Far more important was that the failure of appeasement appeared to have shown once and for all that negotiation with Germany was hopeless: the whole German military machine had utterly to be destroyed, once and for all. Had not the German army in 1918 been allowed to march home claiming, quite wrongly, never to have been defeated? Did generosity then not give birth to the myth of the stab in the back and the enemy within which led directly to Nazism and the Final Solution? Had we not heard before these cries for quarter from Germany when its aggression began to turn to defeat? It was not because one Oxford don doubted the practicality of his friend von Trott’s peace schemes that Allied strategy, rightly or wrongly, was sceptical about negotiating with German military aristocrats, heroic though some of them unquestionably turned out to be. Justifiably or not, that did not at the time seem a plausible route to the permanent destruction of German militarism.

So if we take this book to be a shot at the truth in the form of a novel, it is a poor shot.

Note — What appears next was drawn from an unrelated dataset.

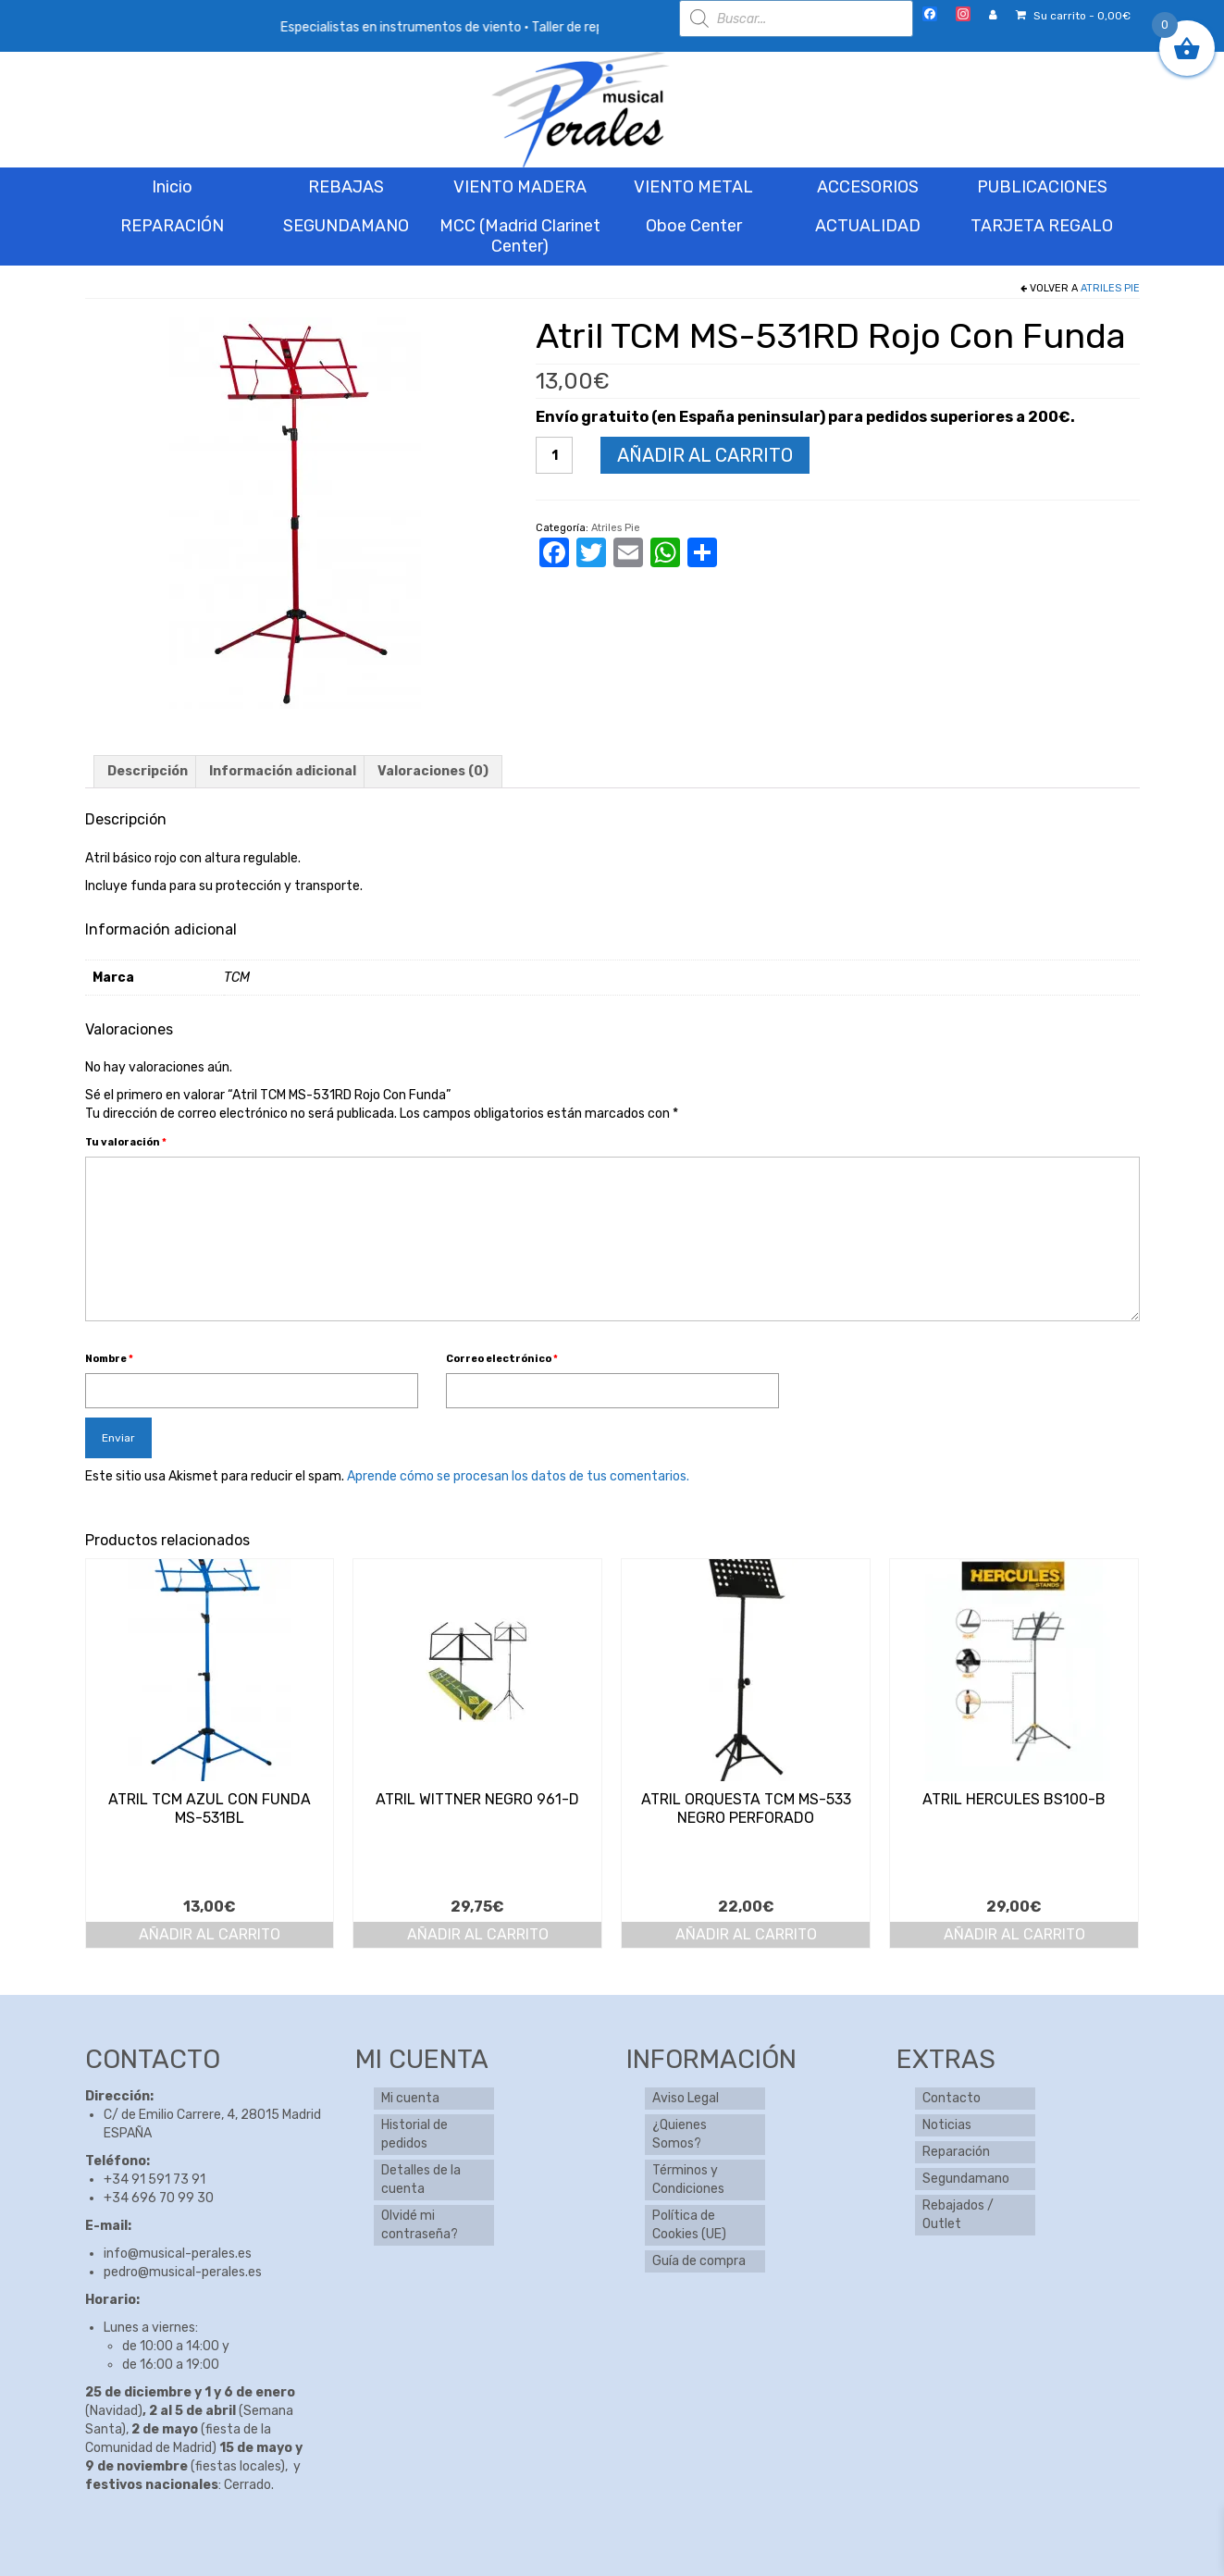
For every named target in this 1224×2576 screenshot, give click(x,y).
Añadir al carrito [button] (209, 1934)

It is a poor portrait too of Berlin, sometimes touching the ludicrous, as with the sexual adventures invented for him in pre-war Jerusalem.

But should we be judging Cartwright, who is a very good novelist, not like this at all but against the criteria we use when we read pure fiction sparked by real events, fiction which creates a world to be judged on its own terms, a world like that of Stendhal or Scott?

The distinction matters, I think. It is difficult now to rescue Mozart from the grotesque cartoon of Shaffer’s Amadeus; or Vermeer from Chevalier’s Girl with a Pearl Earring, let alone Kutuzov from War and Peace. Brilliantly, the authors told lies. In literary terms, who cares? The artistic end justifies the means. We only care if they claim to be telling the truth. So we need to know which game Cartwright is playing. Is he trying to tell the truth or explore ideas of his own invention? There are plenty of ideas. Is a great but personally timid moral philosopher a better or worse man than a heroic but muddled man of action? Does the seductive ‘secret and sacred’ Germany of forest, ancient blood and purity of life which his resisting aristocrats want to save from Hitler and from the Russians have the same roots in the end as the Nazi pathology which they see, too late, will destroy it? How does the memory of past atrocities condition us to atrocities around us now? (The climax of the book is the rediscovery, long after the war, of the obscene film Hitler caused to be made of the killing of von Trott. That rings a contemporary bell or two.) These are not trivial themes.

If Cartwright wants to be judged on how he handles what he has invented, then he has my vote. He is a powerful and vivid writer. He can make you laugh and cry and think. He tells his story with compelling skill. But it is just not the story of Isaiah Berlin and Adam von Trott.